▶ WHAT TO DO: Begin at the line containing "This screenshot has height=378, width=784." and copy each line exactly through the end of the records, leaving out what comes before.

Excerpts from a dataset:
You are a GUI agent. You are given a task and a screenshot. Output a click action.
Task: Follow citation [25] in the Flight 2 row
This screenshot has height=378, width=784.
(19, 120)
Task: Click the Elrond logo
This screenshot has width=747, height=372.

▶ SOLUTION TO THE PROBLEM:
This screenshot has height=378, width=784.
(19, 120)
Task: Click the Elrond logo
This screenshot has width=747, height=372.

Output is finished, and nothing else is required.